The era of buying a tablet for text-to-speech features might soon be over, as researchers have now designed a foldable, inkjet-printed carbon nanotube (CNT)-based thermoacoustic loudspeaker that works on paper, literally. This upcoming loudspeaker promises to revolutionize audio systems by packaging flexibility, toughness, and superior acoustic quality, all in an ultralight, ultracompact package. As described in the Advanced Functional Materials journal, this new technology can potentially revolutionize flexible electronics and wearable technologies in the future.
A Promise In The Making
Conventional loudspeakers, though functioning at the highest industry standards, are forced to rely on complicated electromechanical systems that increase their size with increasing quality. As quality increases, the systems are forced to employ bigger magnets and coils, making them bulky and less conformable. This leaves them disadvantaged in flexibility and compatibility, meaning that smaller devices cannot make use of high-quality sound systems.
The newly developed devices, referred to as the TA loudspeakers, attempt to solve this problem by redefining how we create sound altogether. TA loudspeakers do not employ mechanical vibrations to generate sound and instead make use of heat. As an electric current passes through the printed carbon nanotubes (CNTs), heat is released into the surroundings, leading to the vibration of air molecules, which produces sound waves.
Since there are no moving parts, TA speakers can be very thin and flexible and therefore ideal for embedding into flexible electronics. The speakers can also withstand significant mechanical deformation such as bending or folding, without compromising sound quality. Even under repeated mechanical stress, the speakers are still capable of producing clean, smooth sound across a wide range of frequency, up to 20 kHz.
Manufacturing Endless Possibilities
Perhaps the most interesting aspect about these speakers is how they are being produced using inkjet printing technology. The CNT ink that is used for the printing process is made by dispersing the CNTs in deionized water, allowing the material to be printed smoothly without clogging the printer nozzles. As an added bonus, the paper substrate not only enhances the mechanical strength of the loudspeaker but also contributes to its better acoustic properties, allowing the CNTs to produce high sound pressure levels (SPL) comparable to commercial earphones.
The inkjet printing process is a scalable and cost-effective way by which carbon nanotubes (CNTs) can be uniformly placed on materials such as paper. The process of manufacturing is also versatile and usable on commercially available printers, allowing the process to be utilized for large-scale mass production. This technique also enjoys a significant advantage over other traditional fabrication methods, in that it reduces the need for complex processes that could end up damaging the flexible substrate.
The 3D folding architecture of these loudspeakers allows the speakers to be easily shaped and folded into various configurations. During a demo, the loudspeakers were folded into the shape of an origami bird while playing music, managing to be consistent in their sound output despite being mechanically deformed. This level of flexibility is particularly useful in products that need to save space or alter form.

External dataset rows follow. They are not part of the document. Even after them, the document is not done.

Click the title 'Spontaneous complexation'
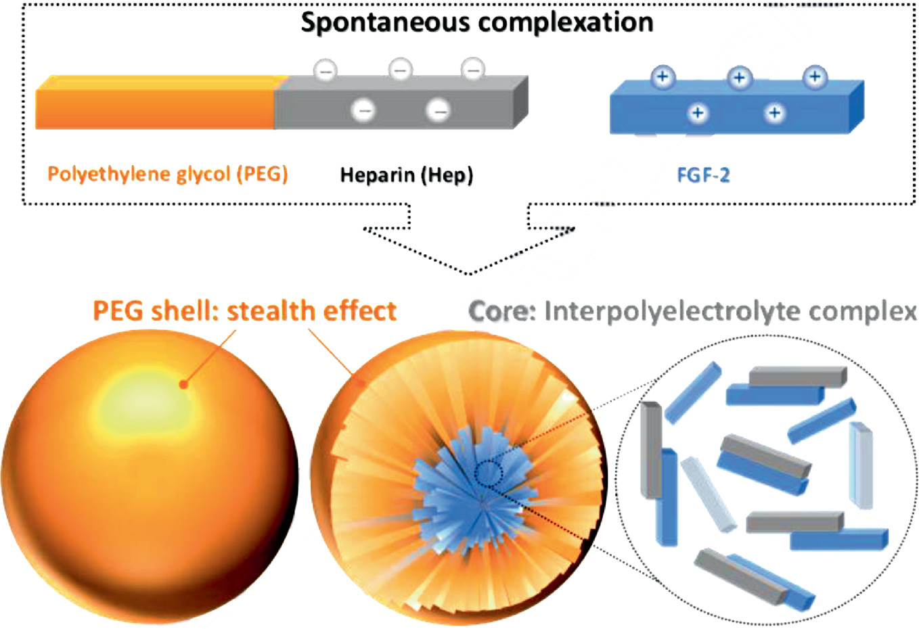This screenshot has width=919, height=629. point(477,22)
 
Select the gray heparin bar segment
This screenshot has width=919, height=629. point(399,108)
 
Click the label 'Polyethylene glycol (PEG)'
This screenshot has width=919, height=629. point(168,174)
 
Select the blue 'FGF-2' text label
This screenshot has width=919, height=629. point(703,176)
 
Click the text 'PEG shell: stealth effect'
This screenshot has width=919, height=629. point(244,310)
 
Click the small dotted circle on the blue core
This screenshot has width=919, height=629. point(488,473)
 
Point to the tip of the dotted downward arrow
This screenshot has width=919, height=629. point(469,274)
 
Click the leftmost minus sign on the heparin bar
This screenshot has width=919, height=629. point(326,70)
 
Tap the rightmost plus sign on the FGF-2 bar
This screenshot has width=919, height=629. point(815,76)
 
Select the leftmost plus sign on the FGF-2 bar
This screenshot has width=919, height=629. point(663,76)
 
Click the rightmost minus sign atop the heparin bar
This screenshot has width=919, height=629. point(473,70)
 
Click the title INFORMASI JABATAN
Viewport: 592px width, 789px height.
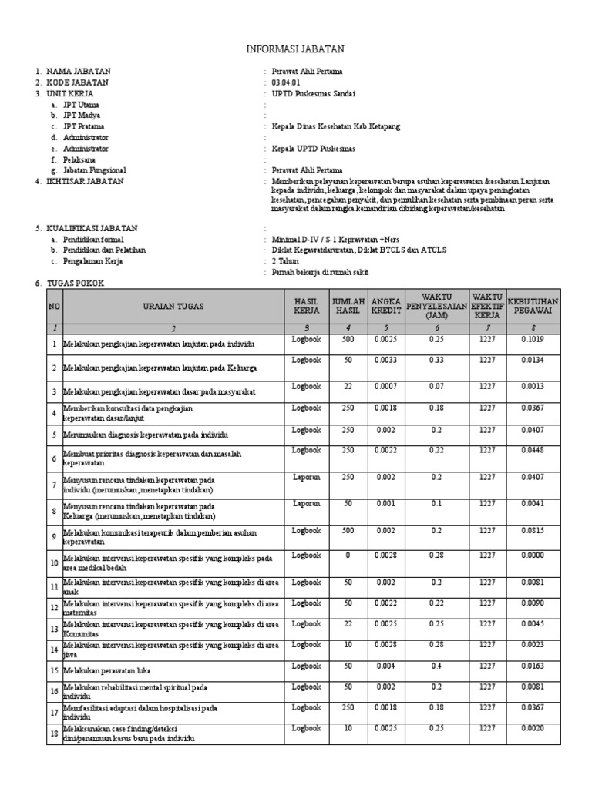pos(295,49)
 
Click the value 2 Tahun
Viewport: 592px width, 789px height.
pos(285,261)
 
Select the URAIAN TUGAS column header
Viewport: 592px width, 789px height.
pos(173,306)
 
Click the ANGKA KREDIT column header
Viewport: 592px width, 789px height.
pos(385,306)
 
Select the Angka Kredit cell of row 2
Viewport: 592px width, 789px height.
pos(385,359)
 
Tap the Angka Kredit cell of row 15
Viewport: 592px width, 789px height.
pos(385,665)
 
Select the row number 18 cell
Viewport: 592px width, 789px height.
pos(54,733)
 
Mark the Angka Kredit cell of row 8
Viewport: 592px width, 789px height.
pos(385,503)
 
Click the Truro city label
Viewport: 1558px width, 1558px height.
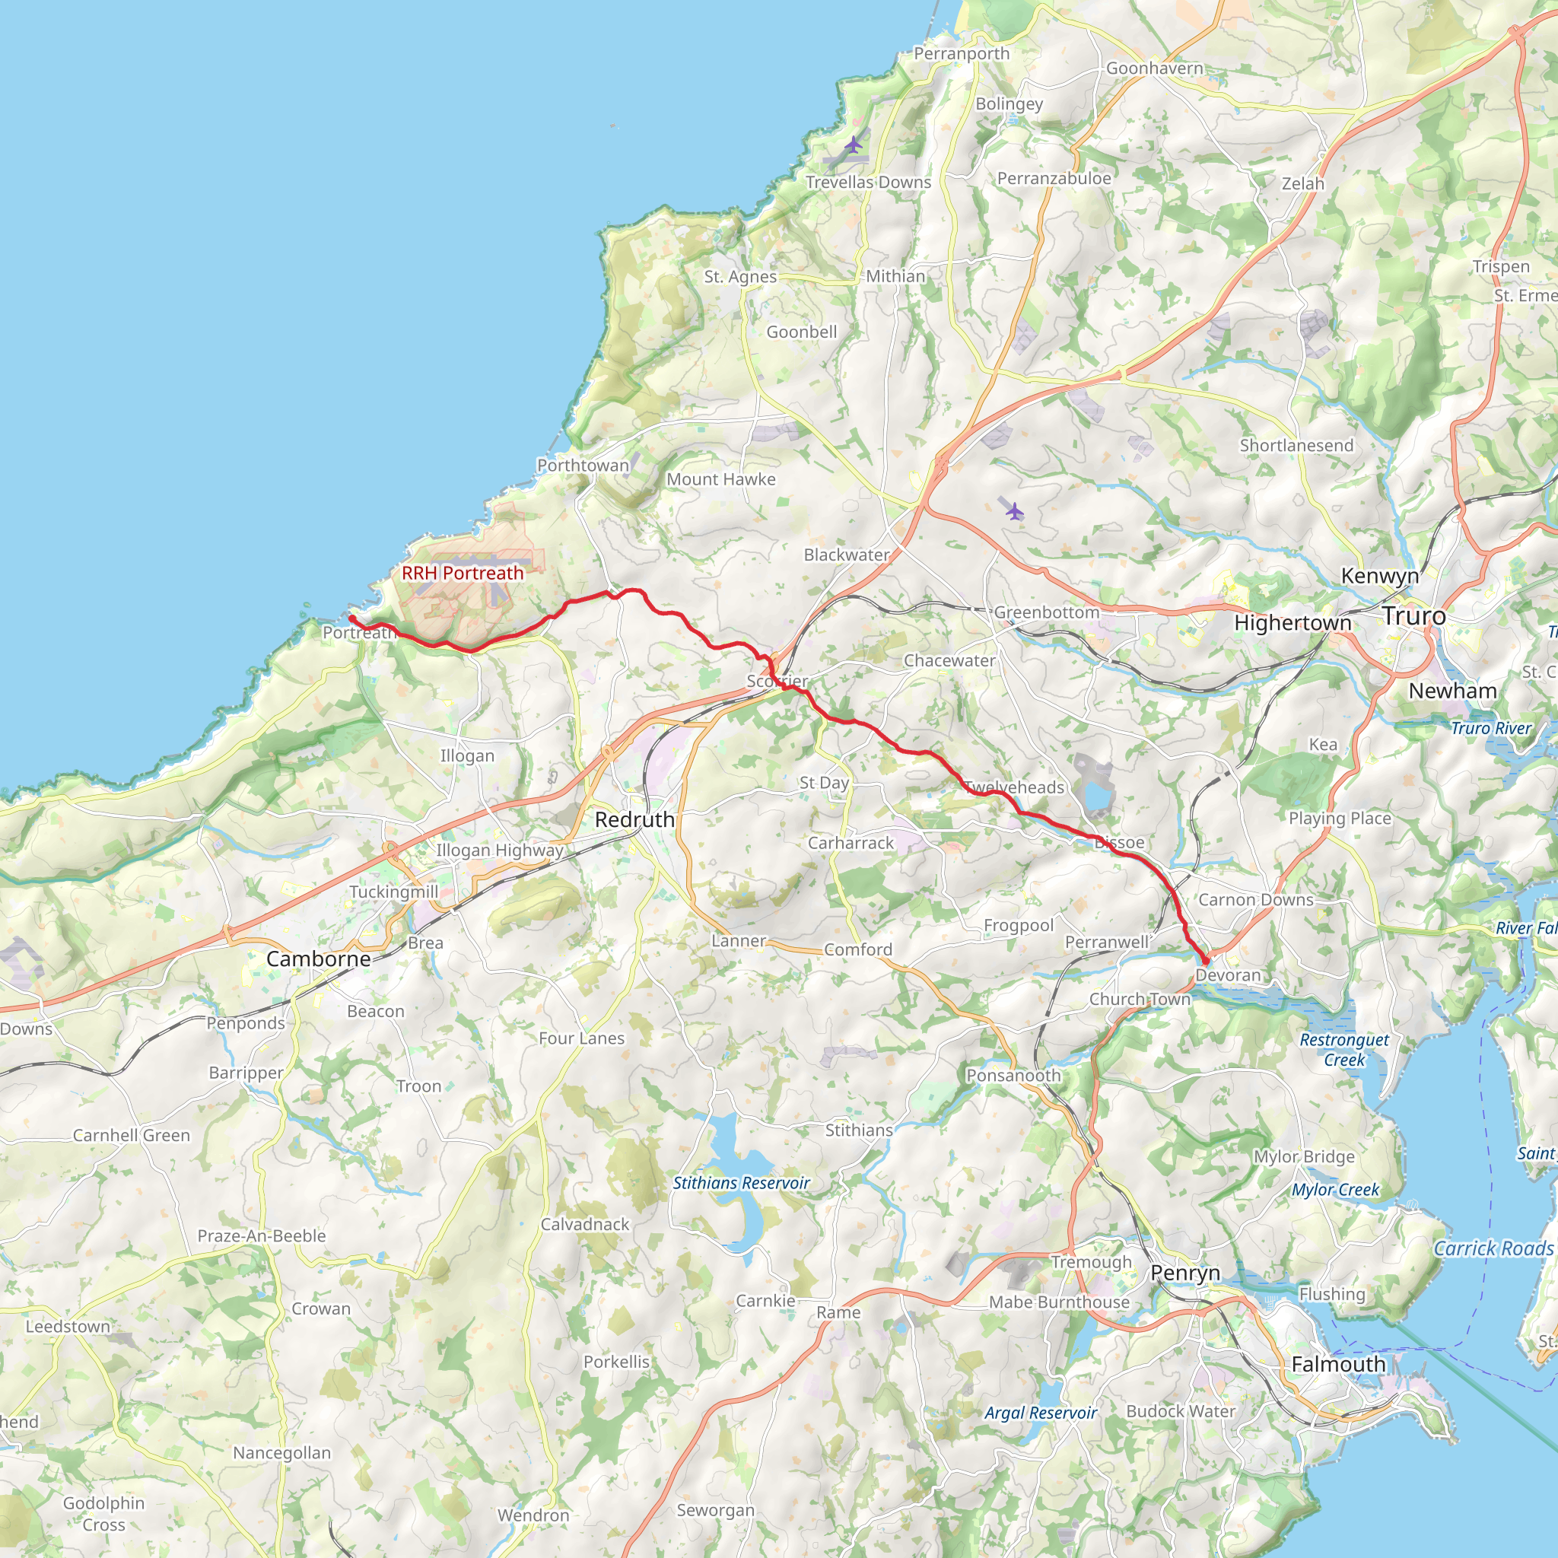point(1413,616)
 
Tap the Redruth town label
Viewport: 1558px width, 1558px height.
point(634,819)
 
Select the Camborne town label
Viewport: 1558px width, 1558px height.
point(319,959)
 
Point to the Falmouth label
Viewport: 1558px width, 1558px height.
point(1338,1365)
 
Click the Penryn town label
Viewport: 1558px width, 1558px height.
point(1184,1273)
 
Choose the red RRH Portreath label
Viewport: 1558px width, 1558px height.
point(462,574)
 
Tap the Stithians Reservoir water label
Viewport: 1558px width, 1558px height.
point(741,1183)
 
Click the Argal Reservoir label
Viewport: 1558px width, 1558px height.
point(1040,1413)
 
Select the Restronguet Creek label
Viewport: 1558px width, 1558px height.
point(1344,1050)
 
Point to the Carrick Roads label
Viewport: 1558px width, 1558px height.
point(1493,1249)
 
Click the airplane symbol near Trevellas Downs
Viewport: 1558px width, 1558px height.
point(854,146)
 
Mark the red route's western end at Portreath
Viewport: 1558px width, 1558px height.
point(351,618)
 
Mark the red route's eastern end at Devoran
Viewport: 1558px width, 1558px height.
point(1206,962)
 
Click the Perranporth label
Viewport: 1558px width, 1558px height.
point(962,54)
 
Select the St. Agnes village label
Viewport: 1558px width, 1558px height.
point(740,277)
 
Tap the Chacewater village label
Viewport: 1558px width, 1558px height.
point(949,660)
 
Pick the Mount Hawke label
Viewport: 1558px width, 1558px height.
point(721,479)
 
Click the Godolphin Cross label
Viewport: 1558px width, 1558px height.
point(104,1514)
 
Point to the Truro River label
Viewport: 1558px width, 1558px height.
point(1491,728)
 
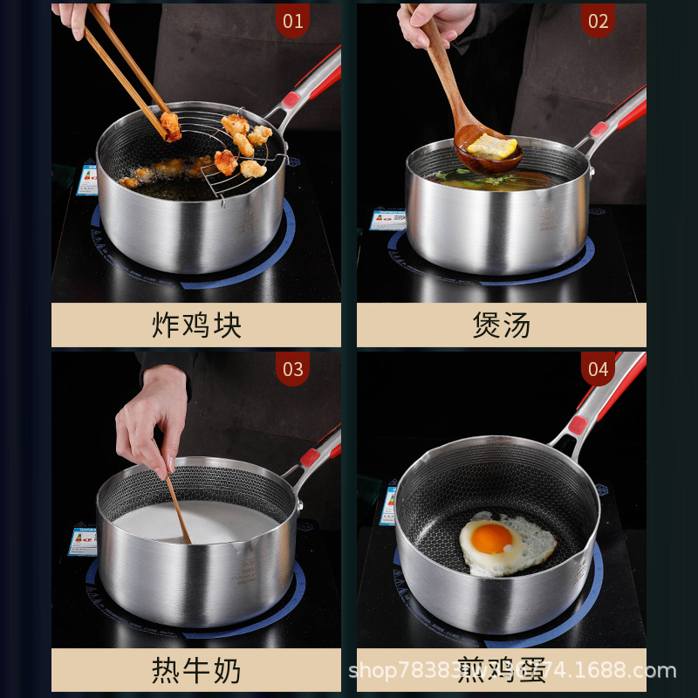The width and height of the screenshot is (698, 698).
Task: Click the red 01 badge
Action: pyautogui.click(x=292, y=21)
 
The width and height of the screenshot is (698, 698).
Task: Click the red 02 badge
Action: pyautogui.click(x=598, y=21)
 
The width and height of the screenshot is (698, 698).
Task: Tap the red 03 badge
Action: pyautogui.click(x=292, y=369)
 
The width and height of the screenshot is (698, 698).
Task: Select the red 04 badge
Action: pyautogui.click(x=598, y=369)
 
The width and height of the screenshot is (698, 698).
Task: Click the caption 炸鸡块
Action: pyautogui.click(x=196, y=325)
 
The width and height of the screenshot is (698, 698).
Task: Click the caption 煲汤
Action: pyautogui.click(x=502, y=325)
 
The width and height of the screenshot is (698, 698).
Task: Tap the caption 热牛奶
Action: pyautogui.click(x=196, y=671)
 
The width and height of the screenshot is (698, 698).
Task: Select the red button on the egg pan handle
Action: pyautogui.click(x=577, y=425)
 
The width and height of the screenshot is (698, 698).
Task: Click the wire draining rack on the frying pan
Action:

The TA loudspeakers also underwent rigorous folding and bending tests in harsh conditions, such as repeated bending and folding cycles, and managed to emerge unscathed with a consistent output of sound. The loudspeakers only registered small differences in sound pressure levels after 1000 bending cycles and over 2000 folding cycles, thus proving their durability and long-term reliability. Even after constant use for 1000 minutes, the speakers were still functional with no extreme loss in sound quality.
The Future of Sound
While promising, there are still issues to overcome in fully commercializing the technology. For instance, while capable of producing good sound, they are still deficient in output as compared to standard systems, especially at low frequency levels. Research and development are ongoing to advance their efficiency, acoustic range, and compatibility with advanced electronic systems.
If these technologies become scalable for mass production, they can revolutionize consumer electronics overnight. From how we listen to audio in wearables to making more efficient and smaller sound systems possible, the foldable thermoacoustic loudspeaker can reshape the future of flexible electronics irreversibly. With research continuing, this technology can provide an economical and sustainable solution for future sound systems.